Re: [kernel-hardening] Re: [PATCH v7 2/2] security: tty: make TIOCSTI ioctl require CAP_SYS_ADMIN
From: Alan Cox
Date: Tue May 30 2017 - 18:51:36 EST
On Tue, 30 May 2017 12:28:59 -0400
Matt Brown <matt@xxxxxxxxx> wrote:
> On 5/30/17 8:24 AM, Alan Cox wrote:
> > Look there are two problems here
> >
> > 1. TIOCSTI has users
>
> I don't see how this is a problem.
Which is unfortunate. To start with if it didn't have users we could just
delete it.
> >
> > 2. You don't actually fix anything
> >
> > The underlying problem is that if you give your tty handle to another
> > process which you don't trust you are screwed. It's fundamental to the
> > design of the Unix tty model and it's made worse in Linux by the fact
> > that we use the tty descriptor to access all sorts of other console state
> > (which makes a ton of sense).
> >
> > Many years ago a few people got this wrong. All those apps got fixes back
> > then. They allocate a tty/pty pair and create a new session over that.
> > The potentially hostile other app only gets to screw itself.
> >
>
> Many years ago? We already got one in 2017, as well as a bunch last year.

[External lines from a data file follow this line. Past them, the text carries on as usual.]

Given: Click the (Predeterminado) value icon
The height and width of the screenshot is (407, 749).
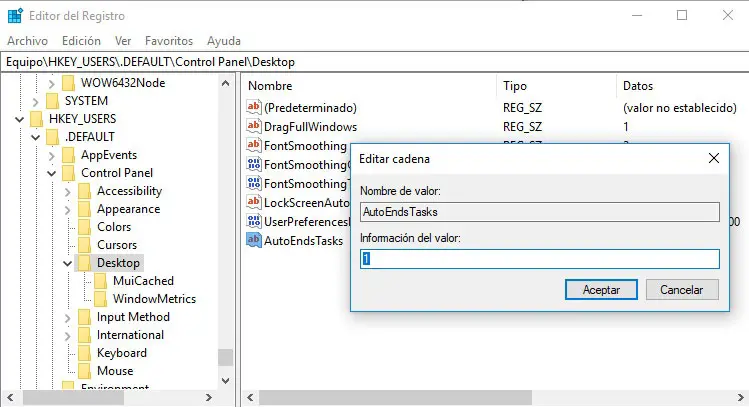Looking at the screenshot, I should [x=253, y=107].
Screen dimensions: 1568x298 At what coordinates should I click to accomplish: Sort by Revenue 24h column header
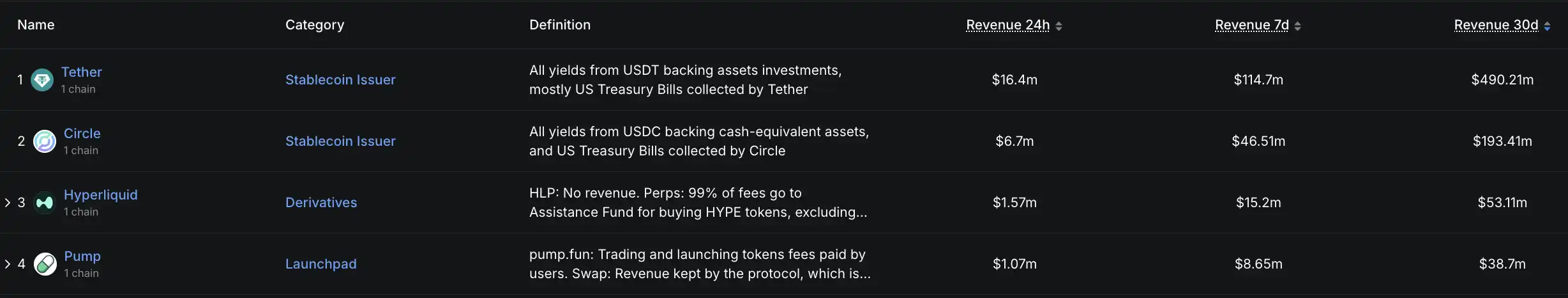(x=1007, y=25)
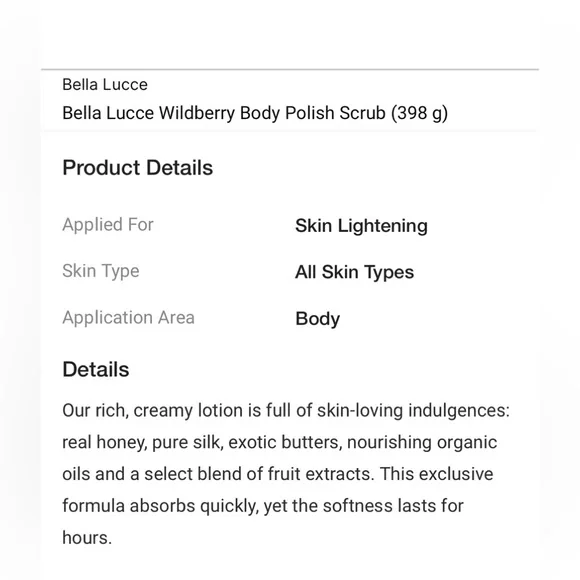
Task: Click the Applied For label
Action: pos(108,225)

> See: https://cve.mitre.org/cgi-bin/cvekey.cgi?keyword=tiocsti
All the apps got fixed at the time. The fact the next generation of
forgot to learn from it is unfortunate but hardly new. Also every single
one of those that exposes a tty in that way allows other annoying
behaviours via other ioctl interfaces so none of them would have been
properly mitigated.
If you really want to do that particular bit of snake oiling then you can
use the existing SELinux, seccomp and related interfaces. They can even
do the job properly by whitelisting or blocking long lists of ioctls.
> This protections seeks to protect users from programs that don't do things
> correctly. Rather than killing bugs, this feature attempts to kill an entire
> bug class that shows little sign of slowing down in the world of containers and
> sandboxes.
Well maybe the people writing them need to learn what they are doing and
stop passing random file descriptors into their container (I've even seen
people handing X file handles into their 'container').

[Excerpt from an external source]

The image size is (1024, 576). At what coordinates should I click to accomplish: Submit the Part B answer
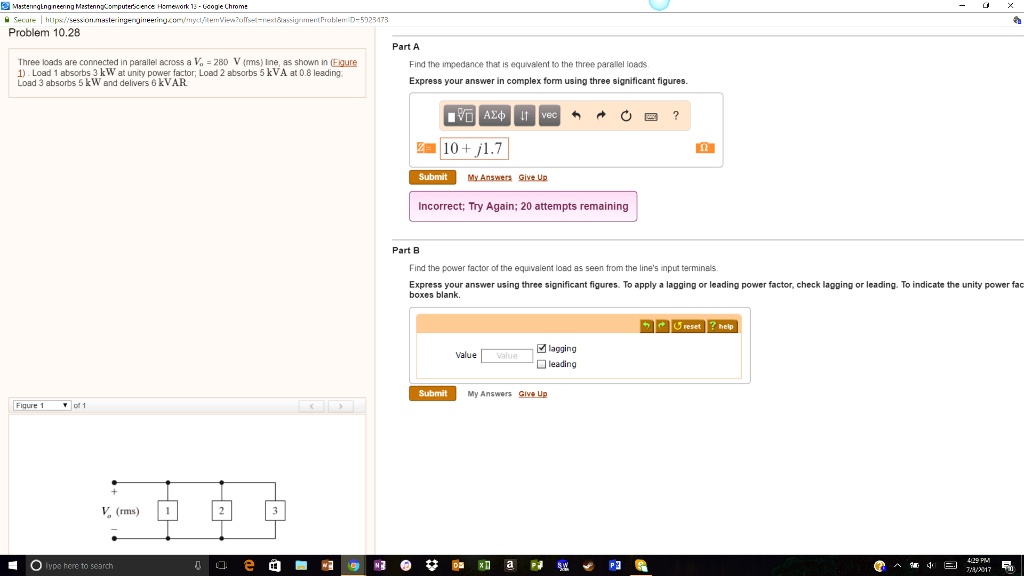tap(432, 394)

The kernel can do some things to help programmers but it can't stop
people writing crap. Anyone writing code that crosses security boundaries
should have at least a vague idea of what they are doing.

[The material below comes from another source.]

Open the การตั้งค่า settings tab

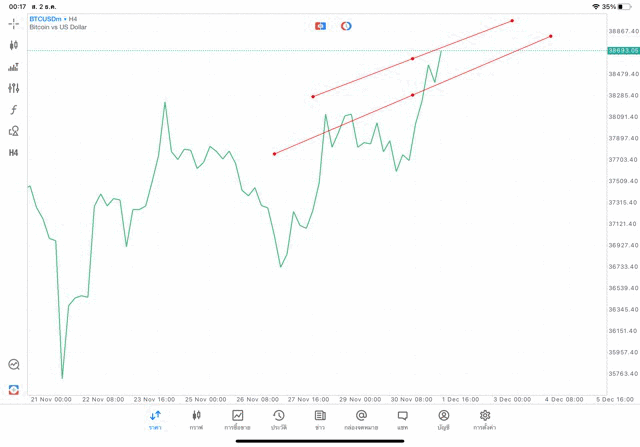485,419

The only way you'd actually really prevent this would be to magically
open a new pty/tty pair and substitute the file handlers plus a data
copying thread when someone created a namespace.
Now you can actually do that with the ptrace functionality in seccomp but
it would still be fairly insane to expect the kernel to handle.
Alan
[Actually even more sensible would be to revert the entire sorry
container mess and use VMs but it's a bit late for that ;-)]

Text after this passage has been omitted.